Blood Oranges start being sold in late December. I live in the midwest, so this is a great beer to drink in the late winter months, look out the window and dream of the upcoming spring.

Grain:
5 lbs German Wheat Malt
4 lbs German Pilsner
1 lbs Munich Malt
1 lbs Rice Hulls (optional)

Mash: Double Decoction
I use the classic double decoction posted here: https://www.homebrewtalk.com/wiki/index.php/Decoction_mash#Classic_Double_Decoction

Boil/Steep:
.5 oz Saaz @ 90 minutes
.5 oz Saaz @ 20 minutes

2 oz of fresh grated Blood Orange Peel, and 16 oz of chopped up Blood Orange fruit (remove the pith). Add both to a mesh bag during the last two minutes of the boil, turn off the heat and let rest for 20 minutes. Then cool.

Fermentation:
21 days @ 68 degrees F, using WY3068

IMG_0382.jpg
 
I do a blood orange wheat with a slightly different process for the oranges. From my recipe notes:

"Peel 4 blood oranges and discard half of the peels. Zest the remaining peels and cut up the fruit. Bring fruit and zest to 160f in 1/2 gallon of water, turn off heat and let steep as it cools. Once young beer is in the primary fermenter, add the entire liquid/peel/fruit mash and aerate, then pitch yeast.

I ended up taking the zest and the fruit and throwing them into the blender to make a puree. I put that in a grain sock and into the 1/2 gallon of water to heat, cool, and throw into the fermenter. I dumped the cooled wort right on top."
 
I do a blood orange wheat with a slightly different process for the oranges. From my recipe notes:

"Peel 4 blood oranges and discard half of the peels. Zest the remaining peels and cut up the fruit. Bring fruit and zest to 160f in 1/2 gallon of water, turn off heat and let steep as it cools. Once young beer is in the primary fermenter, add the entire liquid/peel/fruit mash and aerate, then pitch yeast.

I ended up taking the zest and the fruit and throwing them into the blender to make a puree. I put that in a grain sock and into the 1/2 gallon of water to heat, cool, and throw into the fermenter. I dumped the cooled wort right on top."

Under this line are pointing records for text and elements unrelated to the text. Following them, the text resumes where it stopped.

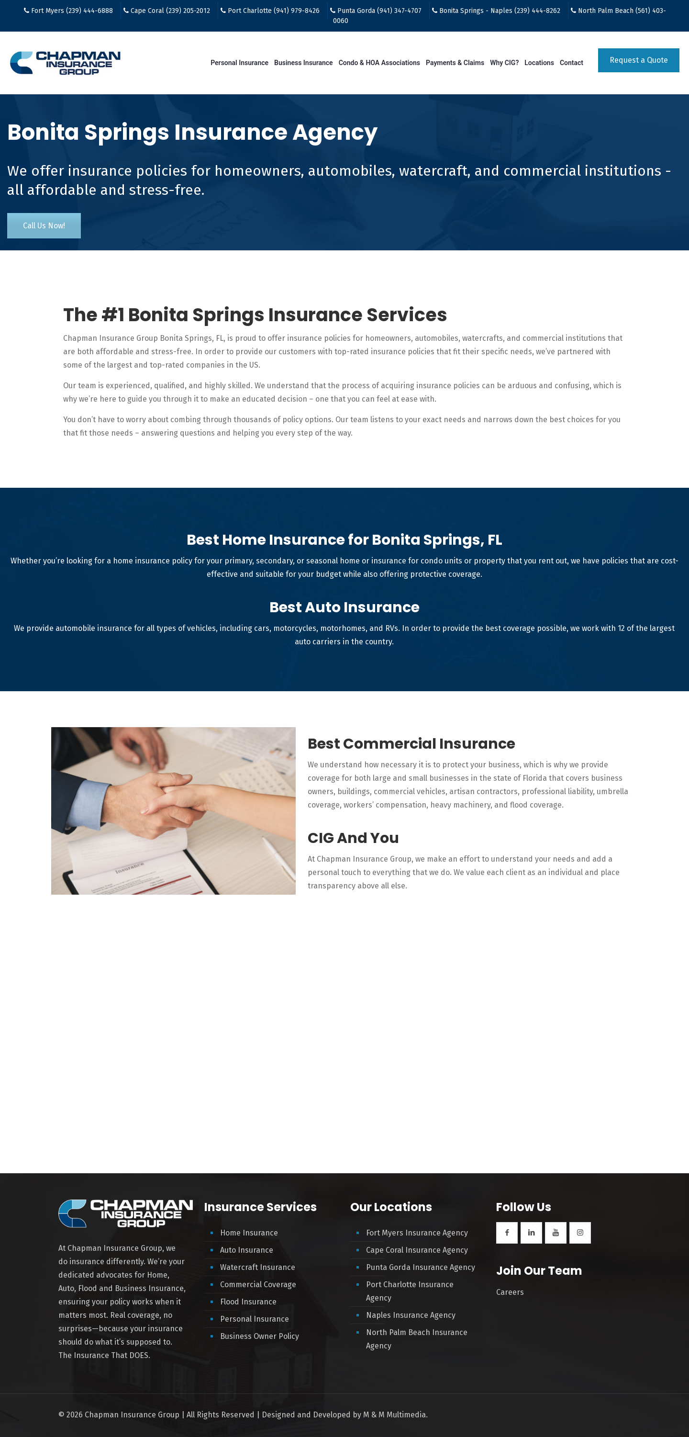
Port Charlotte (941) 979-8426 (274, 11)
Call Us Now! (44, 225)
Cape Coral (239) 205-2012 (170, 11)
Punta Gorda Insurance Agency (420, 1267)
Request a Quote (639, 60)
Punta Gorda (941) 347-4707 (379, 11)
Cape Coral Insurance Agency (417, 1250)
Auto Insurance (246, 1250)
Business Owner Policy (259, 1336)
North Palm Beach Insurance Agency (416, 1339)
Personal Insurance (254, 1319)
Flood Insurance (248, 1301)
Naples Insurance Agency (411, 1315)
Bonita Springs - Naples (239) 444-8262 (499, 11)
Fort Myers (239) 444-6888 (72, 11)
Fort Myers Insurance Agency (417, 1232)
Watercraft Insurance (257, 1267)
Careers (510, 1292)
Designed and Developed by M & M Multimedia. (345, 1414)
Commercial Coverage (258, 1284)
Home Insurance (249, 1232)
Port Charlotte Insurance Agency (410, 1291)
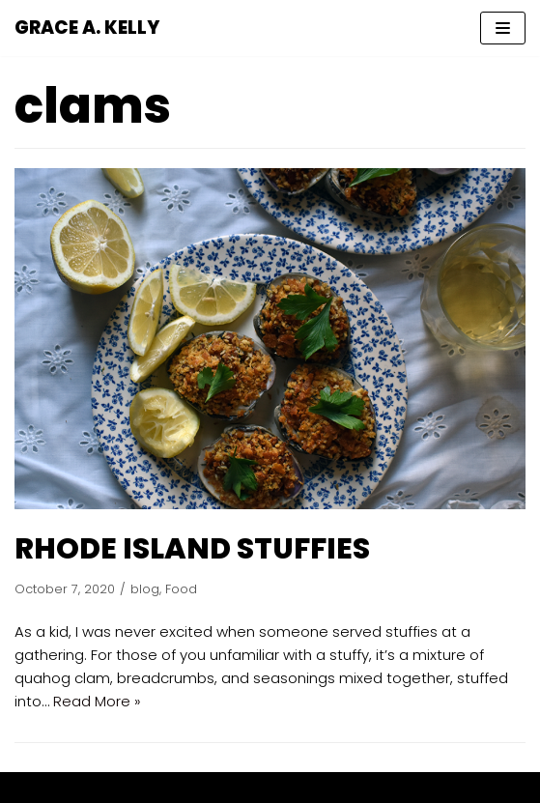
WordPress (339, 787)
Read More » (97, 701)
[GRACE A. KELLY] (86, 28)
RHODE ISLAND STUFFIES (192, 549)
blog (144, 589)
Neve (180, 787)
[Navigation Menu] (503, 28)
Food (181, 589)
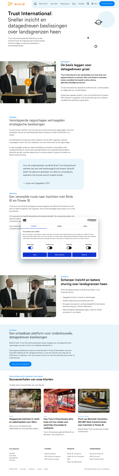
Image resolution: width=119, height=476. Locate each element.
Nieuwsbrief (13, 458)
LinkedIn (46, 469)
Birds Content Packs (97, 459)
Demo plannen (107, 3)
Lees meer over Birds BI (20, 364)
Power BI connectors (74, 454)
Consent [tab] (33, 226)
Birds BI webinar (50, 454)
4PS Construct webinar (52, 456)
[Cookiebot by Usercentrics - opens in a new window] (88, 220)
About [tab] (85, 226)
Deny (34, 254)
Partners (12, 460)
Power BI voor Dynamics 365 (75, 457)
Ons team (12, 456)
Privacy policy (23, 469)
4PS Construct (95, 456)
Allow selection (59, 254)
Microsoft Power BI (96, 454)
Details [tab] (59, 226)
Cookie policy (32, 469)
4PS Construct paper (51, 459)
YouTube (39, 469)
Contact (12, 453)
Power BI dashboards (74, 462)
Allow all (84, 254)
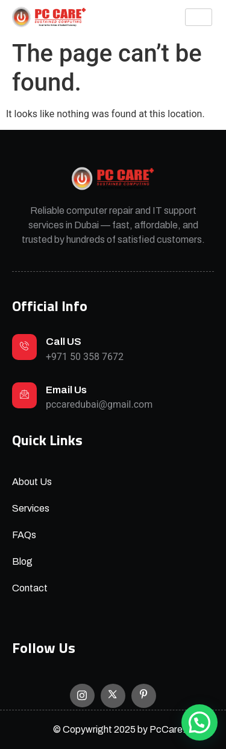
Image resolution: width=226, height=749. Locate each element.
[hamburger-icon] (198, 17)
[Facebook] (143, 696)
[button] (199, 722)
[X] (113, 696)
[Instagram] (82, 695)
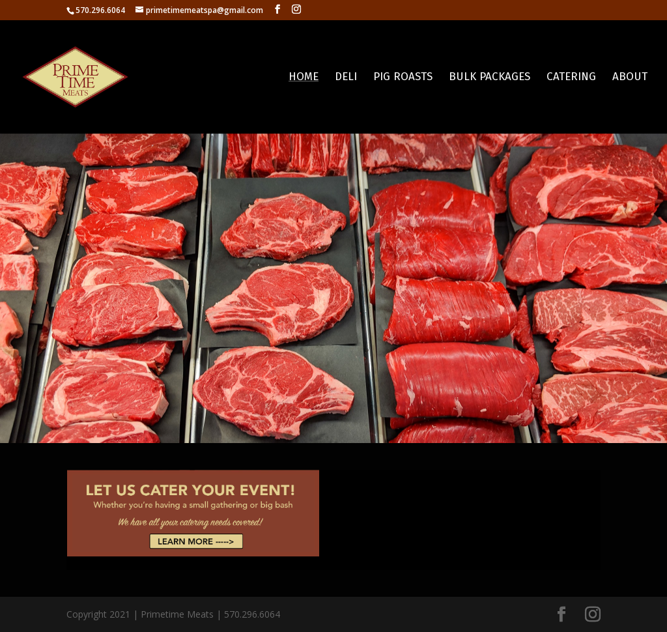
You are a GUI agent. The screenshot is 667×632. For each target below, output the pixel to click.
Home (304, 77)
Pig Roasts (403, 77)
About (629, 77)
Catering (571, 77)
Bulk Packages (489, 77)
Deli (346, 77)
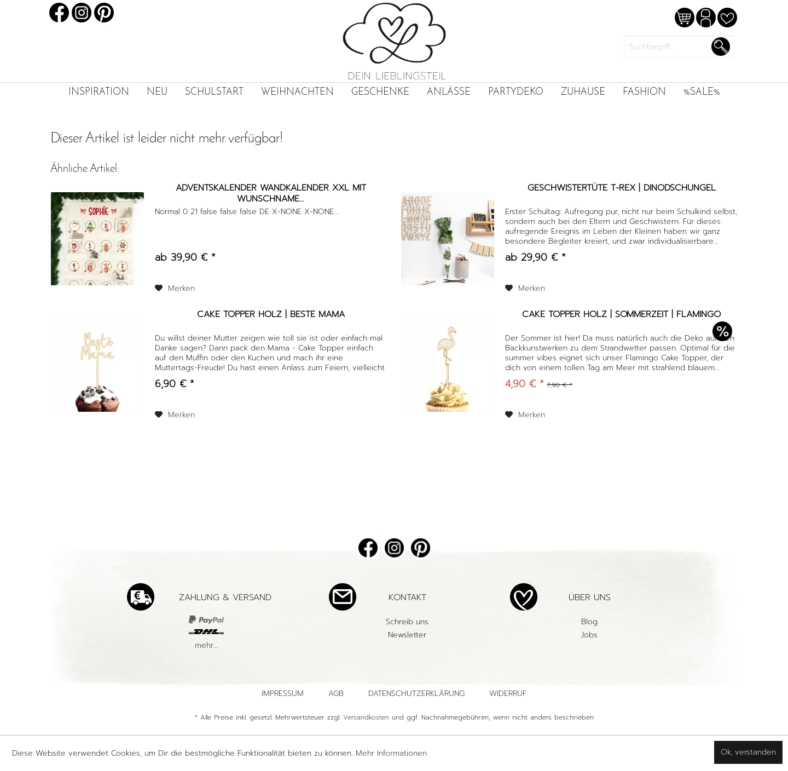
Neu (157, 92)
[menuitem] (99, 92)
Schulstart (214, 92)
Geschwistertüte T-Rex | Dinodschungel (622, 188)
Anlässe (449, 92)
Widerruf (508, 693)
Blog (589, 622)
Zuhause (583, 92)
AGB (336, 693)
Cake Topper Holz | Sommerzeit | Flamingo (621, 315)
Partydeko (515, 92)
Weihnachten (297, 92)
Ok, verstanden (748, 752)
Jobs (589, 635)
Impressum (283, 693)
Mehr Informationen (391, 753)
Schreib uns (407, 622)
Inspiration (98, 92)
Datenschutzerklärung (416, 693)
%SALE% (701, 92)
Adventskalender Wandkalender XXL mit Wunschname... (271, 193)
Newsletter (407, 635)
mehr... (206, 645)
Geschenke (380, 92)
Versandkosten (366, 717)
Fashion (644, 92)
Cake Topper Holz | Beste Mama (271, 315)
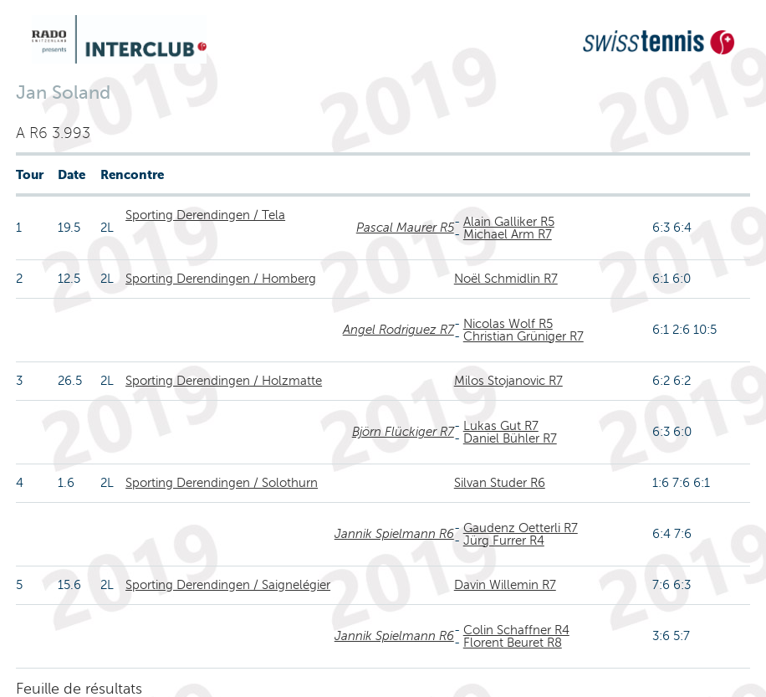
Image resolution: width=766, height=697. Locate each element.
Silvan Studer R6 (499, 482)
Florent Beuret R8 (512, 642)
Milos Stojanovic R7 (508, 380)
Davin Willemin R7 (505, 585)
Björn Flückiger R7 (403, 431)
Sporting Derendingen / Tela (205, 215)
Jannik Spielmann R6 (394, 534)
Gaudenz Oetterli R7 (520, 528)
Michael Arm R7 (507, 234)
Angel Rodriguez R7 (398, 329)
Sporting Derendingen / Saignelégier (227, 585)
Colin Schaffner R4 (516, 630)
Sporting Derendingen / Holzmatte (223, 380)
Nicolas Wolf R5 (508, 324)
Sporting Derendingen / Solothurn (221, 482)
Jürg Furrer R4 (503, 540)
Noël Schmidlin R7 (506, 278)
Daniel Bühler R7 (510, 438)
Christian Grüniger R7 (523, 336)
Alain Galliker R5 (508, 221)
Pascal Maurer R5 (405, 227)
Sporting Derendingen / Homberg (220, 278)
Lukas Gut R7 (501, 426)
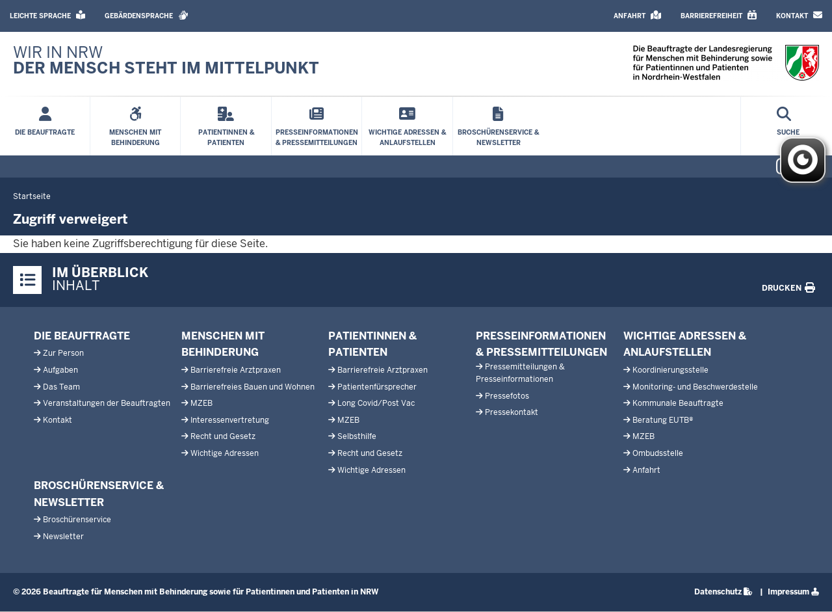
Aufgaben (60, 370)
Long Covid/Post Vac (376, 403)
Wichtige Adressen (224, 453)
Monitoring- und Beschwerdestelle (695, 387)
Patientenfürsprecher (377, 387)
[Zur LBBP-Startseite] (166, 60)
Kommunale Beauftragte (677, 403)
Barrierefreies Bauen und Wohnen (252, 387)
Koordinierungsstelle (670, 370)
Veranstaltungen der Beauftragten (106, 403)
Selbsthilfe (356, 436)
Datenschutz (718, 592)
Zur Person (63, 353)
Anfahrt (646, 470)
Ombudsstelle (657, 453)
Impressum (788, 592)
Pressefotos (507, 396)
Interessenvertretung (229, 420)
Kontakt (57, 420)
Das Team (61, 387)
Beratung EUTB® (663, 420)
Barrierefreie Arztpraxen (235, 370)
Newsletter (63, 536)
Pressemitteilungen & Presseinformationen (520, 373)
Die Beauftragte (82, 336)
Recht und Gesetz (222, 436)
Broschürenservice (77, 519)
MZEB (201, 403)
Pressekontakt (511, 412)
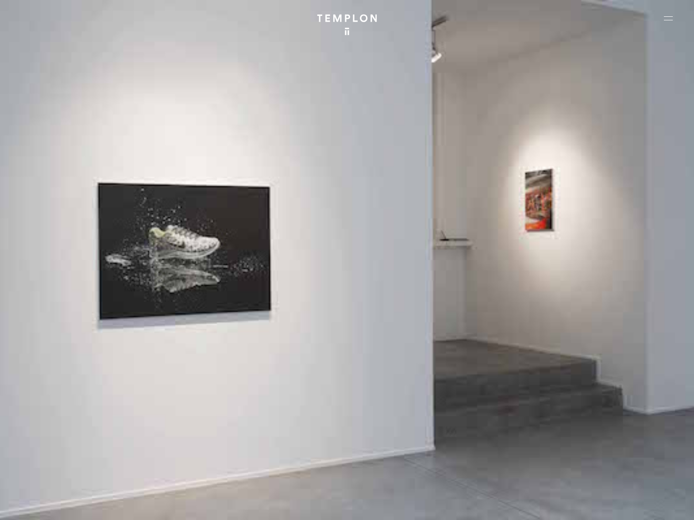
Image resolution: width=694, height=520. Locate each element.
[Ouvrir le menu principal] (668, 18)
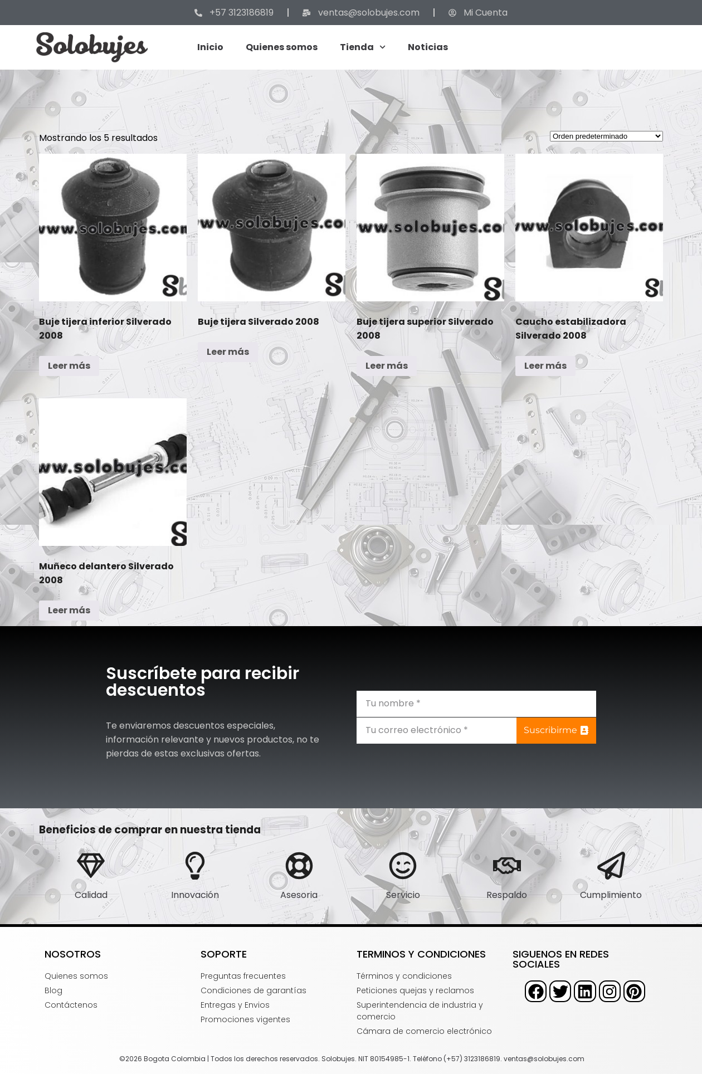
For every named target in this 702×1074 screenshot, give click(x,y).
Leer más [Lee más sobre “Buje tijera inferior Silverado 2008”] (69, 365)
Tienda (363, 47)
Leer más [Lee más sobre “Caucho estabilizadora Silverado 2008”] (545, 365)
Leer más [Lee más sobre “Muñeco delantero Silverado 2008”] (69, 610)
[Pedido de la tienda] (606, 136)
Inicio (210, 47)
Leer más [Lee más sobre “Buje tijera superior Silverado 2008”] (386, 365)
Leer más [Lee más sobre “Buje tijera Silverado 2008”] (228, 351)
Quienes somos (282, 47)
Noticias (428, 47)
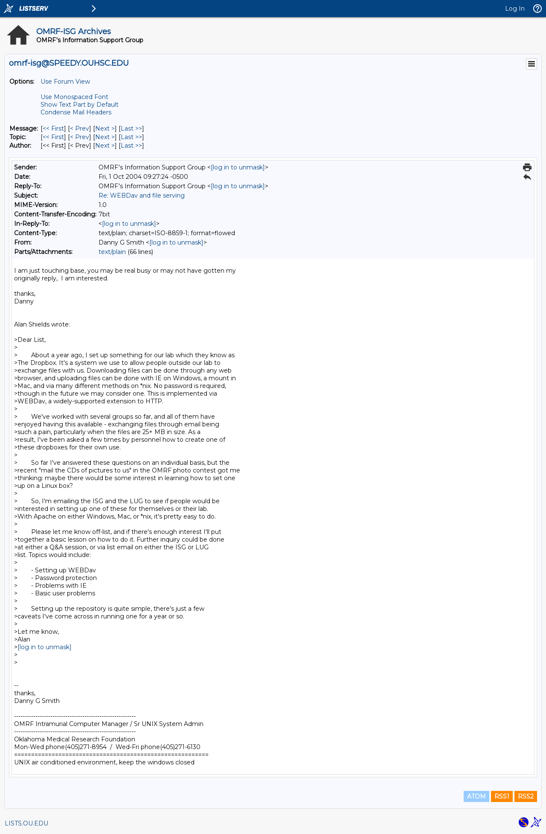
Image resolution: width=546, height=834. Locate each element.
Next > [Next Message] (105, 128)
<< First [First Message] (53, 128)
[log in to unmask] (238, 167)
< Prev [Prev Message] (79, 128)
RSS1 (501, 796)
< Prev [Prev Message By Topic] (79, 137)
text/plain (112, 252)
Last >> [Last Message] (131, 128)
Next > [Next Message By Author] (105, 145)
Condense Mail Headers (76, 112)
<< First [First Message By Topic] (53, 137)
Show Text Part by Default (80, 104)
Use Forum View (65, 81)
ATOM (476, 796)
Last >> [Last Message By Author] (131, 145)
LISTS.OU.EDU (26, 823)
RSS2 (526, 796)
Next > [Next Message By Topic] (105, 137)
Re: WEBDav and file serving (142, 195)
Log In (515, 8)
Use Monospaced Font (74, 97)
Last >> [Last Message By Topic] (131, 137)
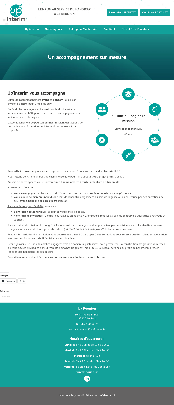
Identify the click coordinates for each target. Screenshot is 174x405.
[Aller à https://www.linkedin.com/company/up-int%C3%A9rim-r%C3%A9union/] (87, 379)
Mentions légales (69, 395)
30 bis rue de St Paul (87, 314)
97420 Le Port (87, 318)
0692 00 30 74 (89, 324)
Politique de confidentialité (98, 395)
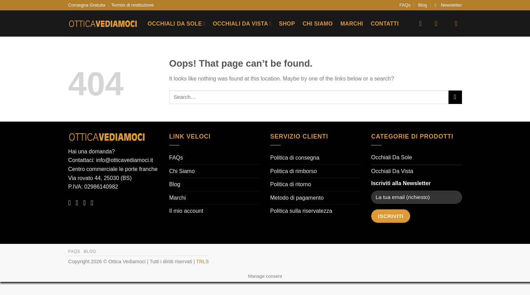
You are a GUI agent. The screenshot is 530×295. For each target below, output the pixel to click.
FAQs (405, 5)
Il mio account (186, 211)
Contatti (385, 24)
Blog (422, 5)
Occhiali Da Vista (242, 23)
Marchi (351, 24)
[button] (448, 5)
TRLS (202, 261)
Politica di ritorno (290, 184)
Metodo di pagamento (297, 198)
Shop (287, 24)
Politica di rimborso (293, 171)
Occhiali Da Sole (176, 23)
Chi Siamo (317, 24)
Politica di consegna (294, 158)
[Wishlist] (420, 23)
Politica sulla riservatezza (301, 211)
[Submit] (455, 97)
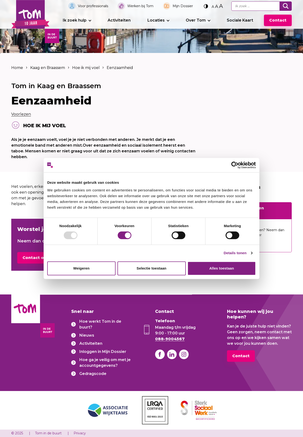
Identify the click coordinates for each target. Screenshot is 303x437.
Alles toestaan (221, 268)
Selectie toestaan (151, 268)
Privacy (80, 433)
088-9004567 (170, 339)
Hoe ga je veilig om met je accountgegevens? (105, 362)
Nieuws (86, 335)
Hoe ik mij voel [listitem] (85, 67)
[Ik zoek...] (255, 6)
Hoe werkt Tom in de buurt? (100, 324)
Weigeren (81, 268)
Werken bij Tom (140, 6)
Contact (277, 20)
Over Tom (196, 20)
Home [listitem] (17, 67)
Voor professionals (93, 6)
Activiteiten (119, 20)
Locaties (156, 20)
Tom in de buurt (48, 433)
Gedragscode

I have tried similar methods before. My way has more to do with me being lazy. For me its just easier to throw it all in at flame out, let sit for 20 minutes, remove, then ferment undisturbed. I'm pretty happy with the blood orange favor and aroma I get this way. As far as sanitation goes I should probably boil it for a minute but I'm counting on the wort being hot enough, for long enough after the boil to kill off any possible infections. I think your way is the way Sam recommends in Radical Brewing?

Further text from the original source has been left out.